The seminar was held yesterday by the Forum for Economic and Trade Co-operation between China and Portuguese-speaking Countries (Macao) on the investment environment in Portuguese-speaking countries for Chinese companies and how to enhance Macau’s role in connecting these businesses.
The event saw several Chinese businessmen sharing their experiences in business in African Lusophone countries and providing advice for other businessmen interested in following the same path.
“A lot of time needs to be spent in discovering commerce opportunities, find the right incentive policies and what forms of financing can be used,” the General Manager of Taiwan based manufacturer Crown Machinery I/E Co.
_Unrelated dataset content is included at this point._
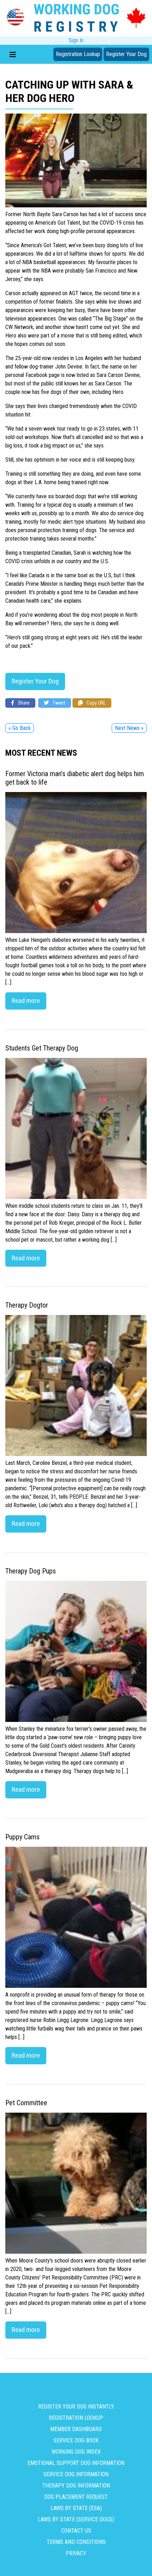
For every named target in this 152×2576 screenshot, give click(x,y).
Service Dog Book (76, 2440)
Ltd stated in the event.
“Many African countries are considered to be under-developed by the United Nations so a lot of banks will have obstacles in providing financing for projects in these countries,” he added.
For the General Manager of Beijing Jin Tan Ri Sheng Group, Zhou Ping, since language is a common obstacle, it is important for Chinese entrepreneurs to develop good relations with Chinese businessmen already established in the country where they’re planning to invest, in order to get sufficient and reliable information on the country.
Trade value between Portuguese-speaking countries has steadily increased annually since 2002, going from US$6.05 billion (MOP48.62 billion) in that year to US$90.87 billion in 2016, the Deputy Secretary-General of the Permanent Secretariat of the Forum Macao, Ding Tian, stated yesterday.
Sino-Luso business co-operation has also diversified from the traditional commerce trade and investment into new co-operation in finance, infrastructure, sea resources and health, with Macau playing an “irreplaceable role” in connecting parts.
In the first seven months of the year, Sino-Luso trade increased around 31.3 per cent yearly to reach US$67.61 billion, according to data provided by Forum Macao.
The event saw one of the first participations of the São Tomé and Príncipe delegation of Forum Macao, after the African country reinstated diplomatic relations with China.
“Sao Tome offers good investment opportunities in tourism, sea resources, agriculture, infrastructure,” the country’s Forum Macao delegate, Gualter Sousa Pontes de Vera Cruz, said.
Mr. Cruz also considered that although the country only has a population of 200,000 people, it was well located geographically in an area with 300 million consumers and US$22 million in gross domestic product, near African countries such as Cameroon and Gabon, and with airline connections with Portugal and Angola.